[Items from a data source]
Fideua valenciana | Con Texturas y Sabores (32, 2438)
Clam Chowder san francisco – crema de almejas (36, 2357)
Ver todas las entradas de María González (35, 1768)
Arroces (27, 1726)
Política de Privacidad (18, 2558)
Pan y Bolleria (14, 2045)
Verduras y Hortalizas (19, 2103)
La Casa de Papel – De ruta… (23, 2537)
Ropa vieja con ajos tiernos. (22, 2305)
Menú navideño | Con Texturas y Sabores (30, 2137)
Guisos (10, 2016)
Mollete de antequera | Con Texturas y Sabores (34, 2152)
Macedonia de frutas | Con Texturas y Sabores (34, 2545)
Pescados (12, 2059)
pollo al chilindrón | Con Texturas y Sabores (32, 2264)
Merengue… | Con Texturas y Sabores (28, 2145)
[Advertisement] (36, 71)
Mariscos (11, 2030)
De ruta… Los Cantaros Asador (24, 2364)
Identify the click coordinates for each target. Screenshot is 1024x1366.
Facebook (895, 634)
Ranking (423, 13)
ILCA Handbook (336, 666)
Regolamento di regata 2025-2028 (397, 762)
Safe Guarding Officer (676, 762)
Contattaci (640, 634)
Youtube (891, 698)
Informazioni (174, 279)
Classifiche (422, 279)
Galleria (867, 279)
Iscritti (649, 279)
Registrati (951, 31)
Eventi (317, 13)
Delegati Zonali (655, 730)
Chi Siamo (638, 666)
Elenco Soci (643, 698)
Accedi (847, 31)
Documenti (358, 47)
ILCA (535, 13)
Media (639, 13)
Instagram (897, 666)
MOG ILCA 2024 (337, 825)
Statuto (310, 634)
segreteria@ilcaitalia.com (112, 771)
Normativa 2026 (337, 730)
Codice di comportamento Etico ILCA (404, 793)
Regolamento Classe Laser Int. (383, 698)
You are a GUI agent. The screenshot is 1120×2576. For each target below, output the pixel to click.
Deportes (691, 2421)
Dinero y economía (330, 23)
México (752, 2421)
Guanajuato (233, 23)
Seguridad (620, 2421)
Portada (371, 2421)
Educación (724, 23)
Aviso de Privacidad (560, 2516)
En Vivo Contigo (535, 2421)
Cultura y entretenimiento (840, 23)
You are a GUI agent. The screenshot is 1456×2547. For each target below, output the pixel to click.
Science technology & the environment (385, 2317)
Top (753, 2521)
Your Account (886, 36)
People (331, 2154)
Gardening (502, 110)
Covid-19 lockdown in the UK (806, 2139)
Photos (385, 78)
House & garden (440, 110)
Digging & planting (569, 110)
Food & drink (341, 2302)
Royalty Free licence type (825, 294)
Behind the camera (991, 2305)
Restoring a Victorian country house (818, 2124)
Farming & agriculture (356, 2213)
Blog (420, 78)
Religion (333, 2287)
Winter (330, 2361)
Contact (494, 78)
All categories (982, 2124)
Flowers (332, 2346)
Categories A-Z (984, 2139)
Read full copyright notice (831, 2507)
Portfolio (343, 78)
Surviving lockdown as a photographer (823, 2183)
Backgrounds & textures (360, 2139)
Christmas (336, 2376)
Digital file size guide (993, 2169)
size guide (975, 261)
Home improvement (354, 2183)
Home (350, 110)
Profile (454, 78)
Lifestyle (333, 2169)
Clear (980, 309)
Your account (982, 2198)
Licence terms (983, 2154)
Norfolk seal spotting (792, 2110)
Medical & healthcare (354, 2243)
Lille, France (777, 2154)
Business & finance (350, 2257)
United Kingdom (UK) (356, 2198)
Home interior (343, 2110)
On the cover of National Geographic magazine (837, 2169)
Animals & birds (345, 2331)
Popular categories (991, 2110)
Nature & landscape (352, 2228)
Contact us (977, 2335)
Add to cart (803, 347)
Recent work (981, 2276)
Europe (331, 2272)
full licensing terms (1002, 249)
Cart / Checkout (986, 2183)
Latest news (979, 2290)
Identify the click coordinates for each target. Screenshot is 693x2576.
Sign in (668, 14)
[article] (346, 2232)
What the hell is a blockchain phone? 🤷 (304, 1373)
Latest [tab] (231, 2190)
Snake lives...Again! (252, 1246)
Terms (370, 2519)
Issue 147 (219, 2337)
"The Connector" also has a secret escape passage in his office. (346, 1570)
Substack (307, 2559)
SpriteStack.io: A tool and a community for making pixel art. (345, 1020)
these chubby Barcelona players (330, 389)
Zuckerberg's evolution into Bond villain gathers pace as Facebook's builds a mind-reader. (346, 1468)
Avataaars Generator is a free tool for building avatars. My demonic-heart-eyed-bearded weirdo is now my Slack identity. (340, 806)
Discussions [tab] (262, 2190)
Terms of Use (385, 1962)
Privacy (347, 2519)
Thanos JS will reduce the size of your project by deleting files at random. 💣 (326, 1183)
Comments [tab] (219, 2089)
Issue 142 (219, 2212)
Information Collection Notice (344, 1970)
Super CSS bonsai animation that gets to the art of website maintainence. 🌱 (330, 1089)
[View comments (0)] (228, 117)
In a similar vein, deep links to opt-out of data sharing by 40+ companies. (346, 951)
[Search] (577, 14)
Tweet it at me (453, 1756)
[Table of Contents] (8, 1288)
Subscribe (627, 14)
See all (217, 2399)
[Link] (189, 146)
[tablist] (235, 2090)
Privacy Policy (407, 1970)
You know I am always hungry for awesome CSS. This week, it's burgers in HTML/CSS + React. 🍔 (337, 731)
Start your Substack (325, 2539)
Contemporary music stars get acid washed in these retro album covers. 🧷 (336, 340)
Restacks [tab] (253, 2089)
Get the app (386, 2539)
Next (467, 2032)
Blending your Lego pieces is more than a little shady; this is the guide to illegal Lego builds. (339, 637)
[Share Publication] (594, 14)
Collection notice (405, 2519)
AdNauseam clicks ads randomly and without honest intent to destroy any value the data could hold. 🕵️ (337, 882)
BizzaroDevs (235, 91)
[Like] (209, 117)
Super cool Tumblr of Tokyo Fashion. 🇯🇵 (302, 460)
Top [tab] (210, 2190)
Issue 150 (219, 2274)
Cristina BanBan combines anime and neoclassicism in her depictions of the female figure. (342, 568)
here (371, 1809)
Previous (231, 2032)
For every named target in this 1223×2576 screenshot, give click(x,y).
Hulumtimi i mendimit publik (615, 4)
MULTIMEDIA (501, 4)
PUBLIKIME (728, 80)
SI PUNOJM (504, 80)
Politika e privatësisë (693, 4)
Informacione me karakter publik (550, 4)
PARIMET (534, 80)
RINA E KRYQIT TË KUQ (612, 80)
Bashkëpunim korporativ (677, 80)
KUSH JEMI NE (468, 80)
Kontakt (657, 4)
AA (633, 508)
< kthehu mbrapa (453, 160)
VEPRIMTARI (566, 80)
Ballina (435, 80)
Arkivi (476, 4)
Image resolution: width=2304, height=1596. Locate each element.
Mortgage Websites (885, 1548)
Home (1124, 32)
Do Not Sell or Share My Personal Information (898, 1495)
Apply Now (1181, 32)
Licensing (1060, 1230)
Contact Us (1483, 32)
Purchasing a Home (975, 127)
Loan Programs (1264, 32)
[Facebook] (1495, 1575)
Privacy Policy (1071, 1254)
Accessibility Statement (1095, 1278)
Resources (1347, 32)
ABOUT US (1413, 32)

## WHAT THE TASK REQUIRES
The lines to return are those with the string "pixel" in them; copy each from the entries above.

## WORKED SOLUTION
You are a GUI agent. The screenshot is 1120×2576. For each target below, output the pixel to click.
You are a GUI agent. The screenshot is 1456×2547. For each target below, output the pixel to click.
SpriteStack.io: A tool and a community for making pixel art. (345, 1020)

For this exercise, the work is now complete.